2001 book by Karen Hesse

Witness is a free poetry book of historical fiction written by Karen Hesse in 2001, concentrating on racism in a rural Vermont town in 1924. Voices include those of Leanora Sutter, a 12-year-old African American girl; Esther Hirsh, a 6-year-old girl from New York; Sara Chickering, a quiet spinster farmer; Iris Weaver, a young restaurant owner, bootlegger and illegal booze runner; Reynard Alexander, the town newspaper editor; Merlin van Tornhout, an arrogant teen 18-year-old; Johnny Reeves, the town preacher, Percelle Johnson, the town constable, Viola Pettibone, a store owner, along with her husband, Harvey Pettibone —some of whom joined the newly arrived Ku Klux Klan including: Johnny Reeves, Merlin Van Tornhout, and shopkeeper Harvey Pettibone.

In Witness, Hesse continues the distinctive poetic style she pioneered in Out of the Dust (1998). The two books are part of a notable recent cluster of verse novels for children and young adults.

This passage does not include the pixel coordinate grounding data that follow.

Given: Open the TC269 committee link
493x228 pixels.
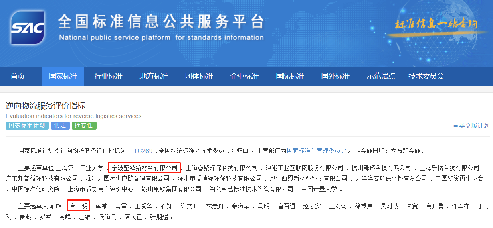Looking at the screenshot, I should coord(143,151).
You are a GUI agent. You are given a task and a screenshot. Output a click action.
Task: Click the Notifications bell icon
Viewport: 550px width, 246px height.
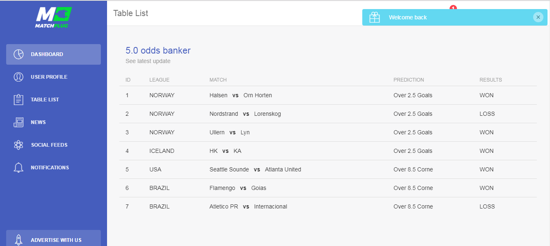click(19, 168)
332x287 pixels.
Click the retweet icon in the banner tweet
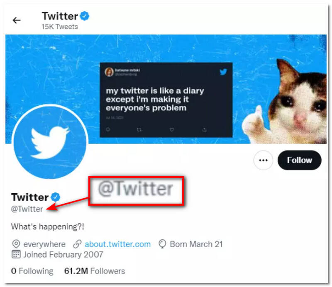coord(139,129)

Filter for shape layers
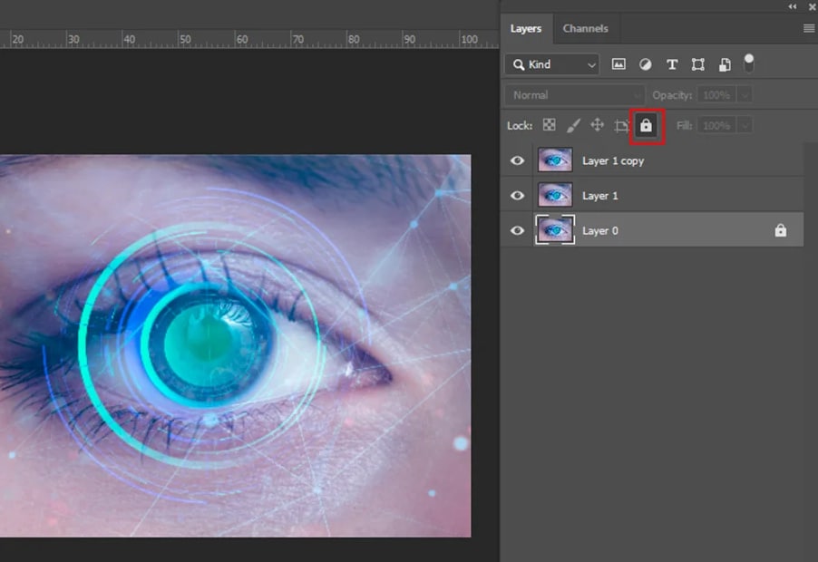click(x=697, y=64)
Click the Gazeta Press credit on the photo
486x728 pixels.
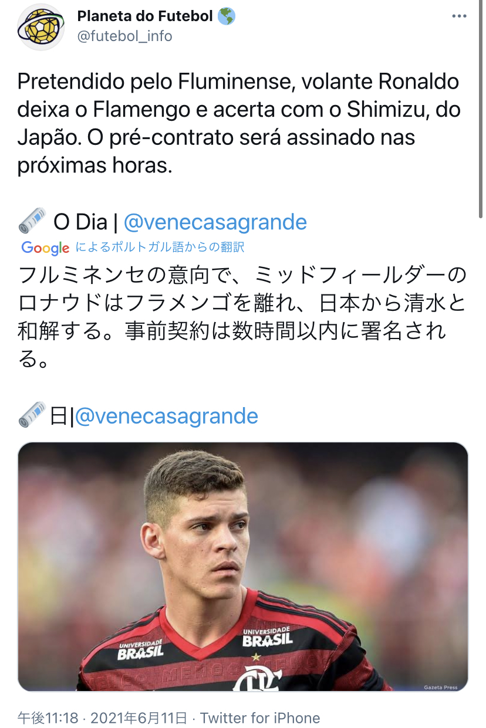click(441, 687)
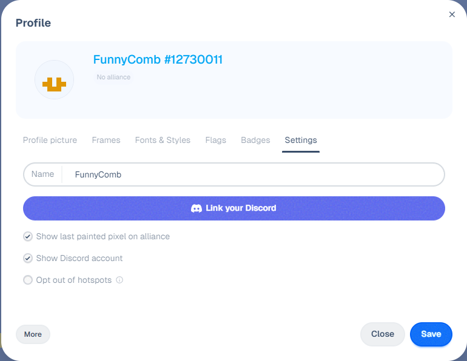
Task: Open the Frames tab
Action: [106, 140]
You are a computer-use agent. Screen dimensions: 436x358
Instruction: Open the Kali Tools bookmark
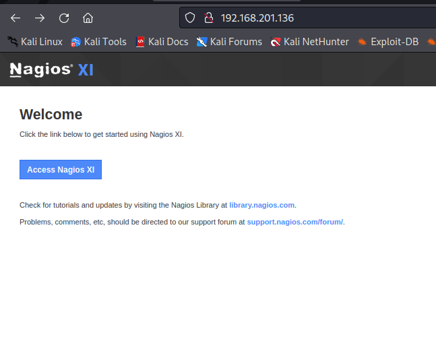pyautogui.click(x=98, y=42)
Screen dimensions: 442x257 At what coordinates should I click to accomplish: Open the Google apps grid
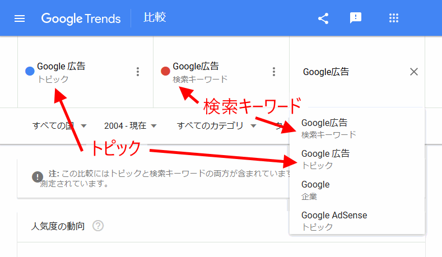point(393,18)
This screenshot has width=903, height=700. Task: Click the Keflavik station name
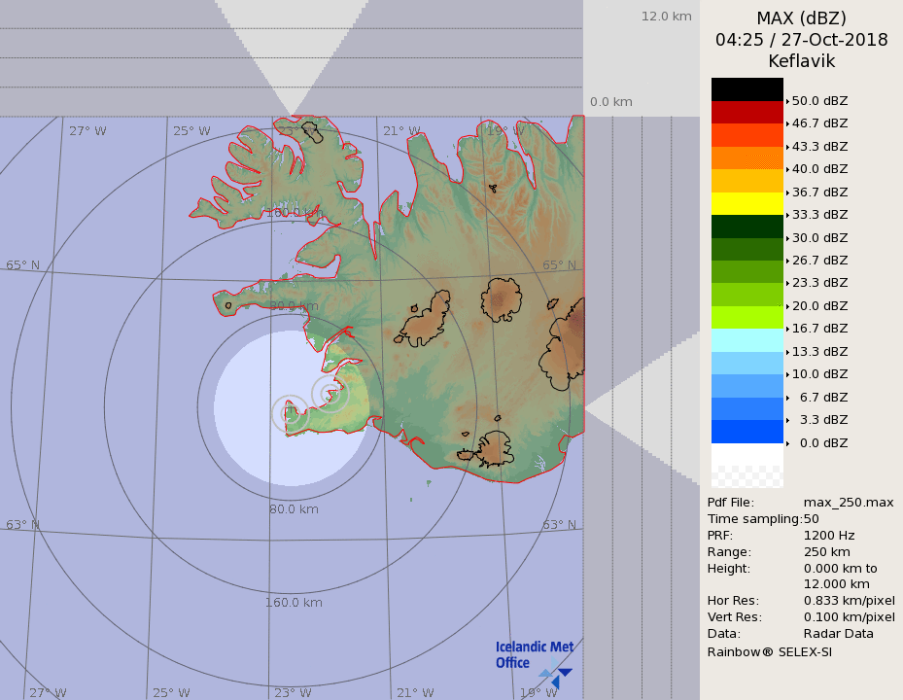coord(801,61)
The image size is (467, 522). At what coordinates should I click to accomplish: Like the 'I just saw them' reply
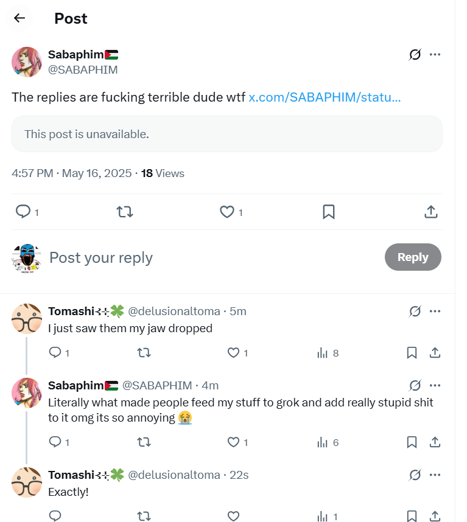click(x=233, y=353)
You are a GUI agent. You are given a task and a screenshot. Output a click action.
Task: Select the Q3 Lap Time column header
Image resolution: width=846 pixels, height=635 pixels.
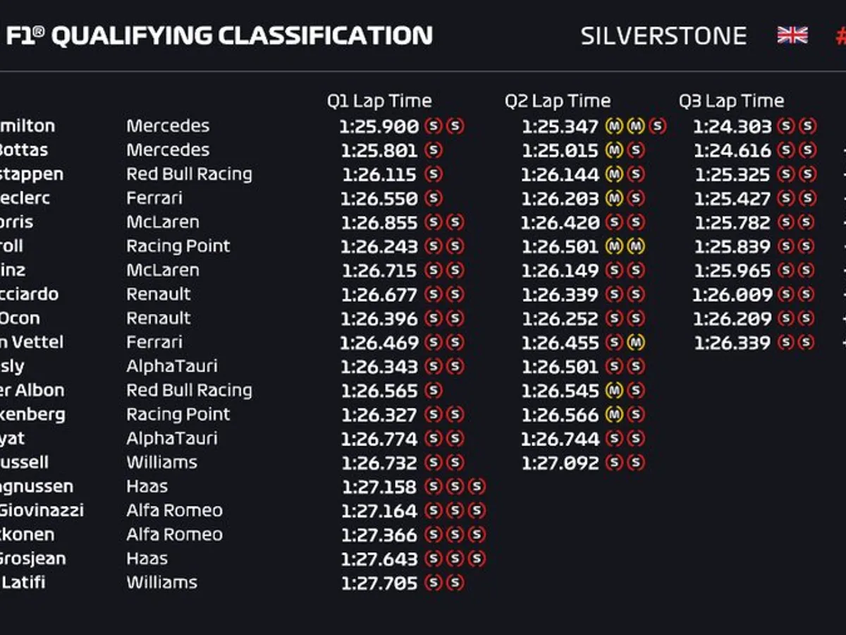coord(732,101)
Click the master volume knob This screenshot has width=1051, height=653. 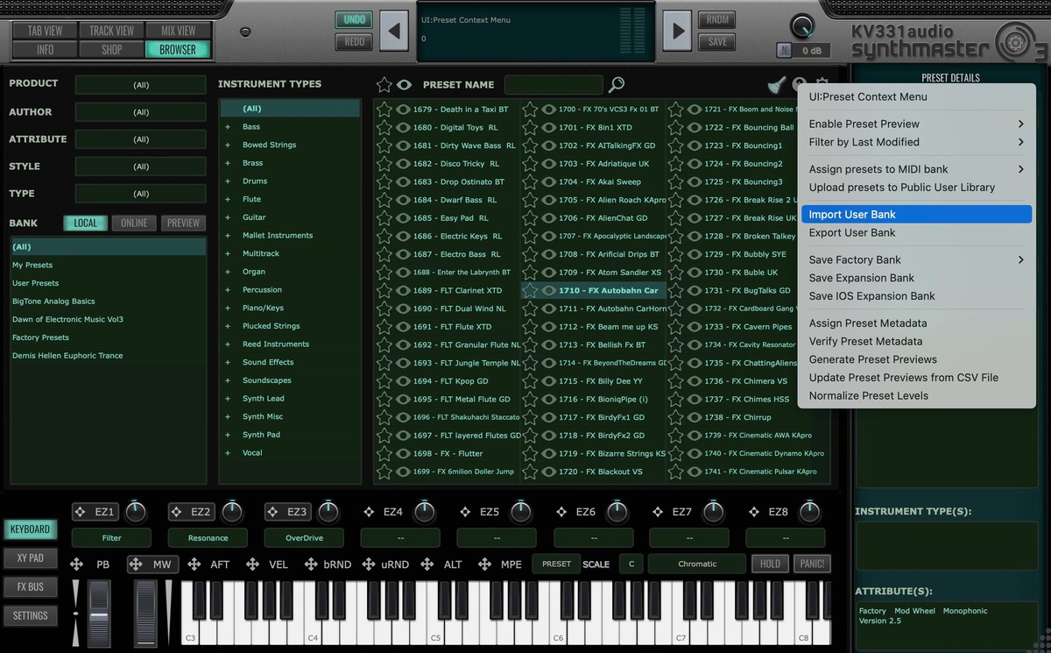pyautogui.click(x=801, y=26)
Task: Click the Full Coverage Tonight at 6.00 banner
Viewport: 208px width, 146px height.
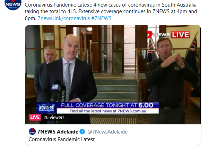Action: coord(107,105)
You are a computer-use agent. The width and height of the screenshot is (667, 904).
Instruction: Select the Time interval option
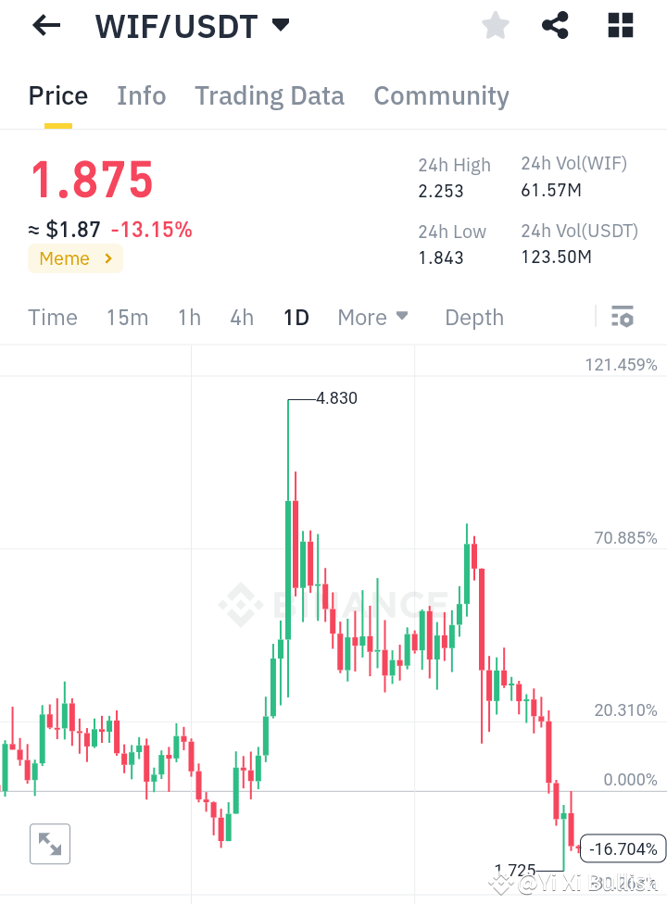click(x=52, y=317)
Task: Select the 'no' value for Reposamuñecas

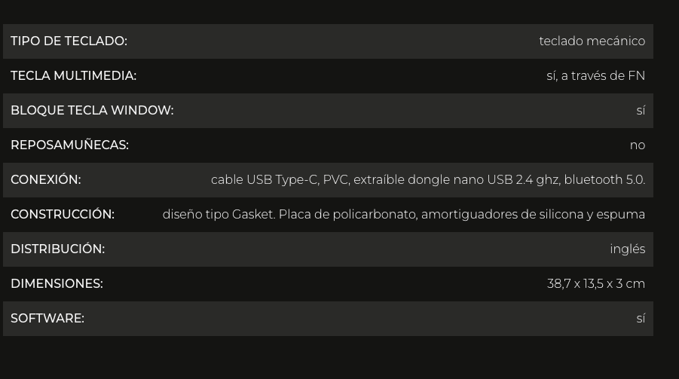Action: coord(638,145)
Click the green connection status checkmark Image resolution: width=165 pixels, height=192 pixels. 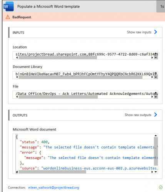click(x=160, y=187)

It is in first-person narration, though with each new page a different narrator is used forming a series of monologues by different characters affected by the same series of actions. The book is split into five acts.

== Point of view==
The story is told from the point of view of many of the characters in the town. It tells their reactions to the Ku Klux Klan, their beliefs, and how they cope with the threats and dangers facing them, including those coming from people they may know and may not suspect. Each one has to take a moment to reflect on themselves and decide what path they are going to walk.

==Main characters==
In no particular order, the characters are:
Merlin Van Tornhout, an 18-year-old man struggling to find the difference between right and wrong,
Leanora Sutter, a 12-year old African American girl,
Esther Hirsh, a 6-year-old Jewish girl,
Johnny Reeves, the town preacher,
Sara Chickering, a non-married woman that takes Esther under her wing when she moves to the country,
Harvey Pettibone, a shopkeeper that joins the Klan,
Viola Pettibone, the wife of Harvey,
Iris Weaver, a restaurant owner and rum runner,
Reynard Alexander, the town newspaper editor,
Percelle Johnson, the town constable, and
Fitzgerald Flitt, the town doctor.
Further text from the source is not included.